Rewrite the stretch from the line containing "You are a computer-use agent. Viewport: 1323px" through the end of the items, replacing "Songwriter" with "Lyricist" and leaving everything else unchanged.

[Begin Exercise inputs]

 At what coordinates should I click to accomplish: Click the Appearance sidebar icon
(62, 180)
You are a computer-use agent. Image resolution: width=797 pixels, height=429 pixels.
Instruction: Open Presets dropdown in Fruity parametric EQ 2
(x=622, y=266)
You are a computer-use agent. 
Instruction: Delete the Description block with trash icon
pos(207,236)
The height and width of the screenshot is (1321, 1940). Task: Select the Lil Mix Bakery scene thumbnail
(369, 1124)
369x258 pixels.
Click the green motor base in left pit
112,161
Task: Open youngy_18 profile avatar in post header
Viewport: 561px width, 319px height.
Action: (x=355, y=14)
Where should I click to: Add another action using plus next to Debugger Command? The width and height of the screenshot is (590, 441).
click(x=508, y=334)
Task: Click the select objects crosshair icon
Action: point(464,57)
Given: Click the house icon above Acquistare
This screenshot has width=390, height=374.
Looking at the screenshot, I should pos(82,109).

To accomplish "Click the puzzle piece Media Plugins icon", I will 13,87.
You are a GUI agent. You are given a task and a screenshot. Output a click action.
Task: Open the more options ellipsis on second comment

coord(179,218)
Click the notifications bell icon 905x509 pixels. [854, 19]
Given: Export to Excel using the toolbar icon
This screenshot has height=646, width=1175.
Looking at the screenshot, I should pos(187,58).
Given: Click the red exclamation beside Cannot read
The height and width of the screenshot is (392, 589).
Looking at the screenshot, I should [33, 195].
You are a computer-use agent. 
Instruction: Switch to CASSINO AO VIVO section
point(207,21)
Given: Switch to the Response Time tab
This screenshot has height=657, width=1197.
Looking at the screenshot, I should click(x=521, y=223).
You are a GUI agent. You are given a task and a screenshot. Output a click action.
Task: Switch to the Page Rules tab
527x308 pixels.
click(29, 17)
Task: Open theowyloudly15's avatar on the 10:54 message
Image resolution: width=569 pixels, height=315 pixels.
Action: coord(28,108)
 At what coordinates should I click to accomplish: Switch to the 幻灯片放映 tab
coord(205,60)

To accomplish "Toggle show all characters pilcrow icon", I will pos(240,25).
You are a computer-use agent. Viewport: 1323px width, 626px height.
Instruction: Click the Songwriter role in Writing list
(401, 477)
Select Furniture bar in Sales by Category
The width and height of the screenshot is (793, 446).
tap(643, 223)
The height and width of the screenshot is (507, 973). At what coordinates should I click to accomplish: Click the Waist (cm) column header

[End Exercise inputs]

### Response:
You are a computer-use agent. Viewport: 1323px width, 626px height.
Instruction: Click the Lyricist role in Writing list
(401, 477)
Select Furniture bar in Sales by Category
The width and height of the screenshot is (793, 446).
tap(643, 223)
The height and width of the screenshot is (507, 973). At what coordinates should I click to accomplish: Click the Waist (cm) column header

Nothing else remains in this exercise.